## ПРЕДЛОЖЕННЫЙ ОТРЫВОК:
■ ■ ■ ■
Хочу все знать 1970 - Барский Юрий Петрович. Страница 54

Такая оценка была характерна для передовых молодых людей 80-х годов прошлого века: гнетущая реакция превращала царскую Россию в страну, где нечем было дышать мыслящему человеку.

Любовь к своей стране и ненависть к её угнетателям росли вместе.

В симбирском доме звучали старинные русские романсы, арии из оперы Верстовского «Аскольдова могила». Брат Владимира Ильича Дмитрий Ильич рассказывает о том, как они вместе дружно пели «Пловца» на слова Языкова: «Но туда выносят волны только сильного душой! Смело, братья! Бурей полный, прям и крепок парус мой».

Хочу все знать 1970 - _136_Piano.jpg

Но из всех юношеских впечатлений об искусстве самое неизгладимое — от Чернышевского.

Один памятный разговор об этом запечатлели очевидцы. Было это в 1904 году, в Женеве. Недалеко от знаменитого озера, прямо напротив университета, в кафе «Ландольт», где обычно собирались русские эмигранты, январским вечером сидели четверо: Ленин, Гусев, Боровский. Был здесь и Валентинов, ставший впоследствии противником большевиков.
■ ■ ■ ■
## НАБОР ЗАПИСЕЙ:

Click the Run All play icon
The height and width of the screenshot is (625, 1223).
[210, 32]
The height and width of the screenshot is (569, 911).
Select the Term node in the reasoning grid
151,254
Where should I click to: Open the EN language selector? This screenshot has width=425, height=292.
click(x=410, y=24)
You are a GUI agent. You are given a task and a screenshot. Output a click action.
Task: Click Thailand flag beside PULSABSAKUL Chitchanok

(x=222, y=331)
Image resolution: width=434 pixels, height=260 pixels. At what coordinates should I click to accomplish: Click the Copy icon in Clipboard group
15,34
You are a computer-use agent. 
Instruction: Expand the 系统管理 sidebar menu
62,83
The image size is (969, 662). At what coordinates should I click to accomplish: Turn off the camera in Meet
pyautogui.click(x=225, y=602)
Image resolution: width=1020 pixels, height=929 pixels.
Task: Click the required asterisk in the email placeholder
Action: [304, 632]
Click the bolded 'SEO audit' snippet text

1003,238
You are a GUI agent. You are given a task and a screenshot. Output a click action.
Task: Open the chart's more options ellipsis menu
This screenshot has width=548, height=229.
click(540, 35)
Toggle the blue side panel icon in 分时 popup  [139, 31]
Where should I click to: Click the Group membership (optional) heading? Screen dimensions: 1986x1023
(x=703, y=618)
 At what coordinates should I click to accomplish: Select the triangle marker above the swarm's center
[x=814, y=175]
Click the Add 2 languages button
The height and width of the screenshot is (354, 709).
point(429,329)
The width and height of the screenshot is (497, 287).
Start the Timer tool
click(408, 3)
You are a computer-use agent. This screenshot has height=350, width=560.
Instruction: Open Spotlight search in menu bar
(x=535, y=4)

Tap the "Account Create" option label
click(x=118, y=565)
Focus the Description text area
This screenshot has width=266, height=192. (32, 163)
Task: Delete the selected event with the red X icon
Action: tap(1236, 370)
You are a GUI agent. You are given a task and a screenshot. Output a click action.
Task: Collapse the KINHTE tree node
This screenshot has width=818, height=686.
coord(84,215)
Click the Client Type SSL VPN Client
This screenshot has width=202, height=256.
■ ■ ■ ■
## УСЛОВИЕ ЗАДАНИЯ:
Перепечатайте дословно фрагмент отрывка о юности Владимира Ильича от слов «Такая оценка была» до слов «неизгладимое — от Чернышевского.» включительно.

## РЕЗУЛЬТАТ ВЫПОЛНЕНИЯ:
Такая оценка была характерна для передовых молодых людей 80-х годов прошлого века: гнетущая реакция превращала царскую Россию в страну, где нечем было дышать мыслящему человеку.

Любовь к своей стране и ненависть к её угнетателям росли вместе.

В симбирском доме звучали старинные русские романсы, арии из оперы Верстовского «Аскольдова могила». Брат Владимира Ильича Дмитрий Ильич рассказывает о том, как они вместе дружно пели «Пловца» на слова Языкова: «Но туда выносят волны только сильного душой! Смело, братья! Бурей полный, прям и крепок парус мой».

Хочу все знать 1970 - _136_Piano.jpg

Но из всех юношеских впечатлений об искусстве самое неизгладимое — от Чернышевского.